* [Excerpted text]:
Thursday, January 30, 2014

What We Bring to the Table; a Drash for Parashat Terumah Friday, 31 January 2014

Last night a group of 19 of us from Temple Shalom went out together.  First we had dinner in a Chinese restaurant then we attended a klezmer concert.  It was a great evening!
          Because of the size of the group, I asked everybody to decide well in advance what they wanted to eat.  Then I sent the order to the restaurant for them to organise the cooking beforehand.  The wait-staff brought the food out a couple of dishes at a time.  They would tell me what the dishes were, and I would direct them to the person at the table who had ordered each specific dish.
As is usual when a group eats Chinese, our members ordered a wide variety of dishes.  But the restaurant did a reasonably good job of filling our order, and with only a couple of delays everybody was soon munching away on the tasty food.  A little exhausted from my role as ‘traffic cop,’ I looked at everybody eating something different, but all enjoying Chinese food, before I sat down to eat my own dinner.
Everybody eating something different, but all enjoying Chinese food.  It reminded me a bit of this week’s Torah portion, and what it has to teach us.

* [Set of tasks]:
1. According to the drash, where did the Temple Shalom group eat dinner before the klezmer concert?
2. Return the passage of the drash starting with "Thursday, January 30, 2014" and going on through "a great evening!", copied word for word.

* [Supplied information]:

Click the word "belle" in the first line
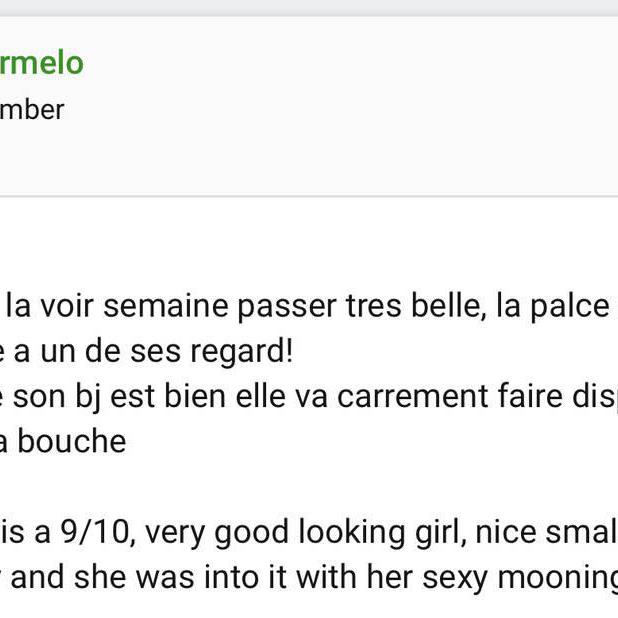 [x=448, y=307]
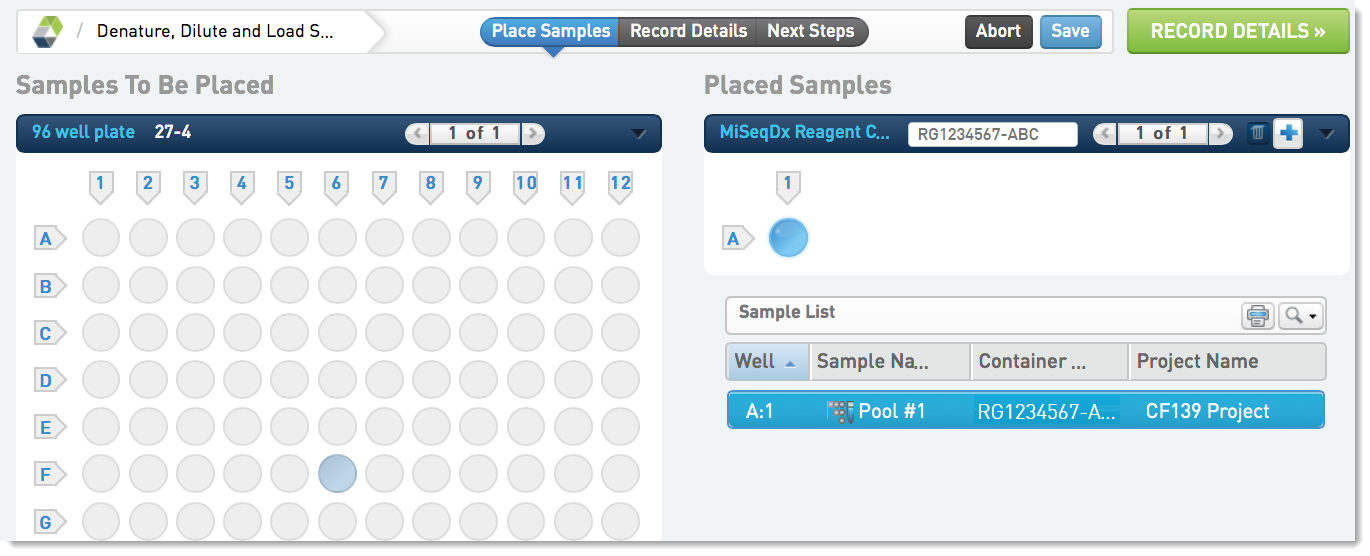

* [Your responses]:
1. At a Chinese restaurant.

2.
Thursday, January 30, 2014

What We Bring to the Table; a Drash for Parashat Terumah Friday, 31 January 2014

Last night a group of 19 of us from Temple Shalom went out together.  First we had dinner in a Chinese restaurant then we attended a klezmer concert.  It was a great evening!